Will my hon. Friend admit to the possibility that there is another reason for making the change? It could be suggested that, where there are long-standing difficulties that are unconnected with the proper carrying out of impartial judicial activities, it is as well to be as soft with them as possible. Is it not more difficult to see the provision in that moderate way when one insists that there must be something much more extreme going on? On this occasion, I wonder whether it would be better to say that some problems are of such long standing that we have to find a mechanism that is soft enough to handle them, and that the suggestion that we are not doing that merely makes things more difficult for those who are looking for a moderate way forward.
I am grateful to my right hon.

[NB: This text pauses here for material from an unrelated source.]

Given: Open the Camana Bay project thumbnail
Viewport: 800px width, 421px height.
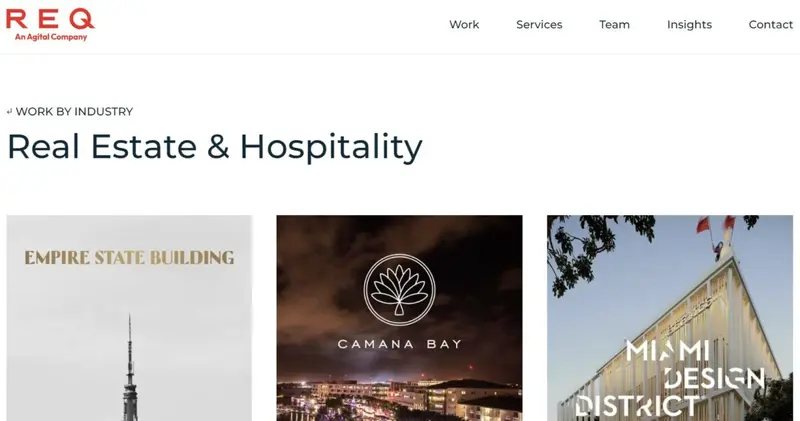Looking at the screenshot, I should tap(399, 318).
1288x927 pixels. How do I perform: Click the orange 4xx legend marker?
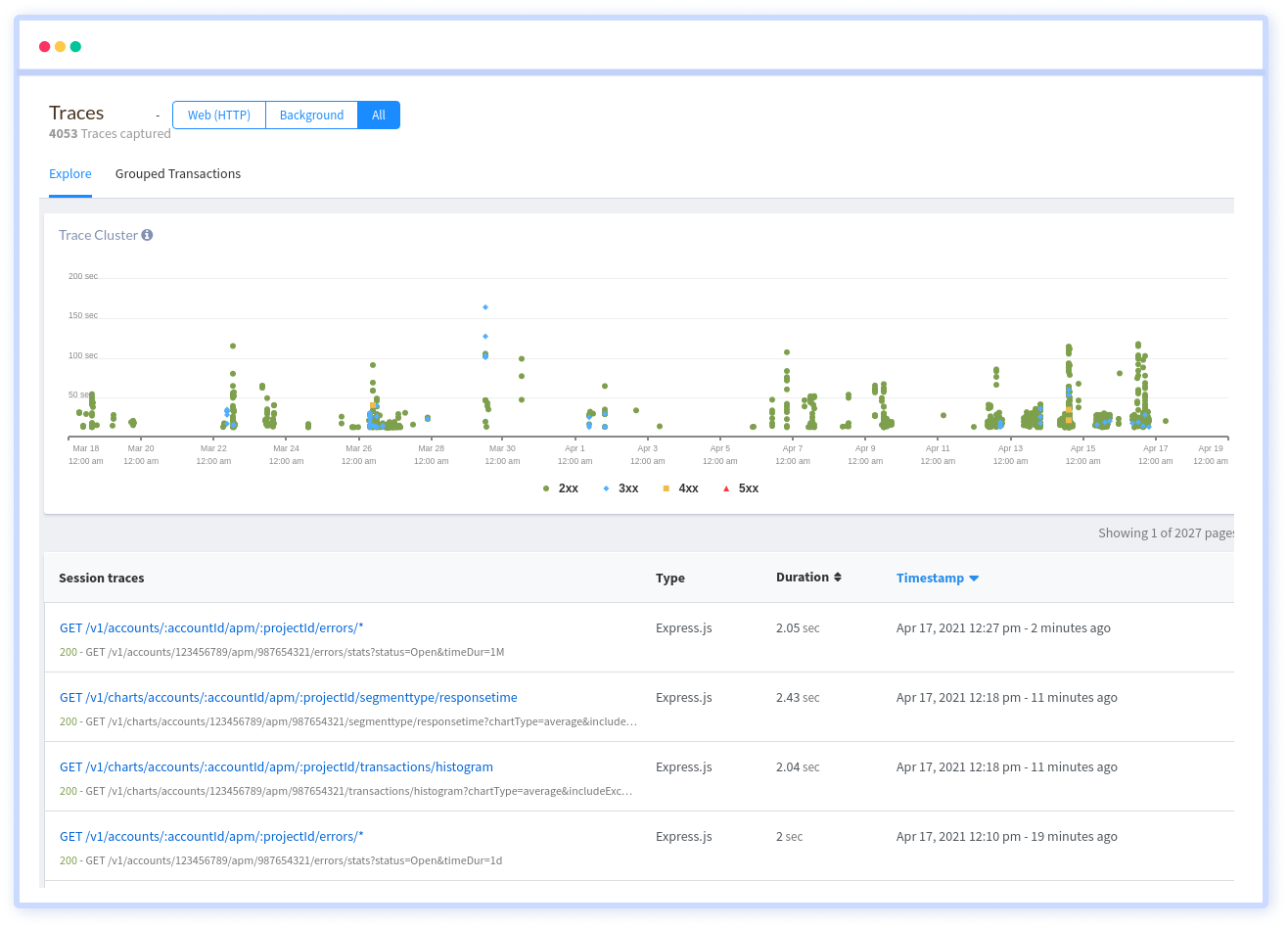666,487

Friend. I set out two possible explanations for what is going on: an intention either to introduce ambiguity or to make a substantive change. I said what I thought of both approaches. If he thinks about what he said, he will see that he suggested that there is some virtue in ambiguity. In other words, he chose deliberately and willingly—or would like us to do so—one of the two hypotheses that I advanced, and thinks that there is virtue in ambiguity in certain circumstances. However, he is still accepting that there is ambiguity in what the Government propose. I do not think it right that ambiguity should exist, especially in matters affecting the law of the land. I am sorry to disagree with him on that point, but at least he had the candour—other contributors have not shared it—to say, "Yes, there is ambiguity and that is what I want." That is a respectable point of view and I commend such frankness to the Secretary of State.
The Secretary of State's first defence of the wording in the Bill was that it replicates the wording in the review. We covered that on Second Reading. I explained to the House—the point was well taken and nobody could contradict it—that as he appointed the chairman of the review body, who, like several of its members, is on the Government payroll, there is something more than a little incestuous in the Secretary of State's saying, "I have to do this because that's what the review decided." He packed the body in the first place and was in a position to influence the shape in which it turned out. There was nothing at all independent about the review. It therefore has no status, validity or legitimacy separate from the will of the Government, which it merely represents in a different form. Parliament will not be taken in by that. We must, as always, consider the actual substance of the Government's proposals and take a view on the merits of changing the oath of allegiance.
The points that I made in response to the hon. Member for North Down are equally valid in response to the Secretary of State. In changing the law in this way, the Secretary of State must address the dilemma of whether he is trying to change something substantively—he implied that he was not when he said that nothing in the Bill casts doubt on the status of Northern Ireland—or merely wilfully creating uncertainty. If the latter, he is doing a bad day's work for the law, for the Province of Northern Ireland and for the peace process. He will fuel precisely the kind of suspicion and concern in Northern Ireland that, as he acknowledged yesterday in his BBC interview, is in danger of upsetting and destabilising the peace process.
In the light of the debate, I have no doubt that we should press the amendment to a vote.